A motorcade carried Jimmy Carter's flag-draped coffin through his hometown of Plains, Georgia, where he was born 100 years ago, en route to Atlanta where a funeral will be held Saturday, part of a six-day public farewell for the 39th president.

The somber procession began at Phoebe Sumter Medical Center in Americus and traveled to Plains, the longtime home of Carter and his late wife, Rosalynn, where a ceremonial bell was rung 39 times at his home to mark his service as the country's 39th president.

Mourners lined the route of the motorcade as it made its way to Carter's boyhood home, holding bouquets of flowers and pictures of the former president.

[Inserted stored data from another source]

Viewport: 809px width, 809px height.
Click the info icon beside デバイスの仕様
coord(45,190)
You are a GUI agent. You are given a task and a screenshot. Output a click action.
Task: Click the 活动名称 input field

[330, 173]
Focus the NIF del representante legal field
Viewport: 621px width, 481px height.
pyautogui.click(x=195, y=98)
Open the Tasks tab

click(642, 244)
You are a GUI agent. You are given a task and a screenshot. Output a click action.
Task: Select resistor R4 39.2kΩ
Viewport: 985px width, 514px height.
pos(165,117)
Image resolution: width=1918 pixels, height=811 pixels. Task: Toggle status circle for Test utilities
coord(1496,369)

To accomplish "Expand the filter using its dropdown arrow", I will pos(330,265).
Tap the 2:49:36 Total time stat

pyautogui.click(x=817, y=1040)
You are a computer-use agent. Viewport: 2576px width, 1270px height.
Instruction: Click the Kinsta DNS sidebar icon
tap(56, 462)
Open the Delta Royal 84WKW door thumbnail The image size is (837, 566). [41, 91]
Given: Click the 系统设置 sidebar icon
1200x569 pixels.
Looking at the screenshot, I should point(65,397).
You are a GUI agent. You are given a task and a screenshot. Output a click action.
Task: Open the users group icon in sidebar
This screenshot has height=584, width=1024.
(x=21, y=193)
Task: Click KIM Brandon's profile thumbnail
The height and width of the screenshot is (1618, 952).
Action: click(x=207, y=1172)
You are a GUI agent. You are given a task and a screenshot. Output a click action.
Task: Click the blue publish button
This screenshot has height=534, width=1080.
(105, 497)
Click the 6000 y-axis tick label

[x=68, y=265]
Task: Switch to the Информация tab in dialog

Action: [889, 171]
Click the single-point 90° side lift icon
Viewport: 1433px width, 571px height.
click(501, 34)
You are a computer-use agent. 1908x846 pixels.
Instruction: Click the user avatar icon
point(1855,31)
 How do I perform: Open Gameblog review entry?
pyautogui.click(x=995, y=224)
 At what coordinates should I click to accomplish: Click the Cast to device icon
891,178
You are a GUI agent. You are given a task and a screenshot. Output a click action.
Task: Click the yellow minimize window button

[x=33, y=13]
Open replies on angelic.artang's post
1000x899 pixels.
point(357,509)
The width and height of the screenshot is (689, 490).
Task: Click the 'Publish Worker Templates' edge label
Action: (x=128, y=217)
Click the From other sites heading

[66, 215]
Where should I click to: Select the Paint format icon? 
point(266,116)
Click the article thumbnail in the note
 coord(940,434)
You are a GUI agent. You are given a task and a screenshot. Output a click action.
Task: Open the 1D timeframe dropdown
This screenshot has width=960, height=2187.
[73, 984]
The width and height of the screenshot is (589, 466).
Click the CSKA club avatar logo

"We want to pay our respects," 12-year-old Will Porter Shelbrock told the Associated Press. "He was ahead of his time on what he tried to do and tried to accomplish."

His remains will be taken to Atlanta where he will lie in repose at the Carter Presidential Center until Tuesday.

Carter, who was president between 1977 and 1981, died at 100 on Dec. 29. His wife died Nov. 19, 2023, at the age of 96.

Tuesday afternoon, Carter's body will be transported to Washington, D.C., where a horse-drawn military wagon will be part of a procession to the U.S. Capitol.

He will lie in state in the Capitol until Thursday when his remains will be taken to the Washington National Cathedral for a national funeral service.

President Joe Biden will deliver the eulogy.

Following the service, Carter's body will be returned to Georgia where he will be interred in a private ceremony next to his wife, Rosalynn.